Near the end of AdWeek's recent evaluation of the state of digital music, the ad industry mag turned to Maynard James Keenan of Tool and a Perfect Circle for some artist perspective. Keenan said he regrets ever putting his music on streaming services due to the measly payouts. Thankfully, Keenan (who also owns a vineyard) doesn't depend solely on his music to get by. "The wine business is doing great," he said. "You can't download my wine."
But how much of Keenan's music are listeners really getting when they download it? I say this with true conviction: A great vinyl LP set is not just for fetishists. Sure, there's a cult around 180 gram vinyl and colored vinyl and transparent vinyl, and I'm not a part of that world. I won't buy a record just because it's pink. For me, a lot of those special packaging things feel like gimmicks -- obvious attempts to make the record worth more without adding any real value. It's a play for the fetishist and it doesn't give a true buying incentive (this is capitalism, after all!) to your everyday music lover.
To me, the value of an actual physical record comes down to the artwork. Often, album covers are a collaboration between the band and a visual artist -- an interpretation of the music and a guide to the sounds contained in the grooves. The cover is the first contact you have with a new record; a good album cover will not only persuade you to pick it up, it'll enhance the music and help create its own little world. Imagine if Abbey Road and Rubber Soul switched covers or if all Led Zeppelin's sonic firebombing hadn't been foreshadowed by that image of the burning Hindenburg or if the photo on the Blonde on Blonde cover had been in focus. Would it have changed the way you feel about the music? Even a little bit? (Bad album covers, meanwhile, are doomed to hang out sad and lonely in the dollar bin forever.)
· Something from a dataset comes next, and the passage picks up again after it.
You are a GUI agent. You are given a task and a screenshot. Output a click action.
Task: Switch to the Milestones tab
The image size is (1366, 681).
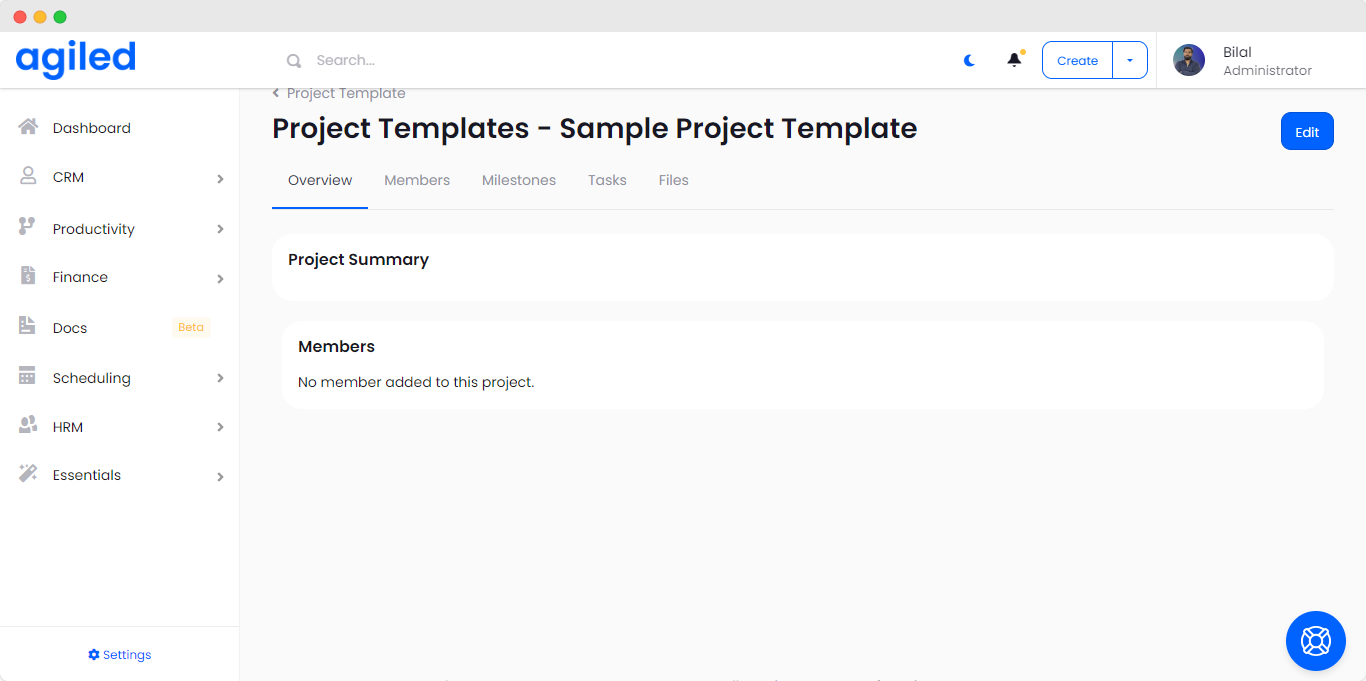(x=519, y=180)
Ironically, album covers are hitting a high point right now just as fewer listeners are taking the opportunity to hold them in their hands. Bands like Erase Errata and THEESatisfaction are using artwork for their covers that could easily be hung in a gallery. Glen Hansard's new EP of Jason Molina covers unearths a cripplingly beautiful piece by Molina himself with turns bright and desolate like Molina's music. Radical Dads went high-concept for the cover for Universal Coolers by enlisting Brooklyn painting machine Steve Keene and it's more of a statement than a cover design. And, for my money, Stacey Rozich's cover for Father John Misty's I Love You, Honeybear (with its warped storybook interpretations of FJM's songs) will be remembered as one of the greatest record covers ever.
What do all these record covers have in common? If you buy the records on iTunes or stream them on Spotify, you'll never see a version of them bigger than your literal thumbnail. This was made real to me recently when I finally picked up a vinyl copy of Mount Eerie's Sauna. Oh, what I had missed by never sitting down with this beautiful record sleeve in my lap. Contained within its simple cover and gatefold are Phil Elverum's hand-written lyrics, photos, hand-drawn comics and landscapes all presumably by Elverum himself. The record (which is still probably my favorite of the year so far) is partly about solitude and craftsmanship which is bolstered by an album cover that does its own part in gathering Elverum's errant thoughts and movements toward zen. It's of a piece with the album, and a piece of it, inseparable.
Buying a vinyl record is not just about supporting the band or adding a piece of ephemera to your collection -- it's about the full experience of the record. Streaming is convenient and cheap (or free), but it only gives you part of the package. In that way, an album really is like Maynard James Keenan's wine -- it's a craft, a good or something you need to consume physically in order to really appreciate -- something that, at least as a whole piece of art, you can't download.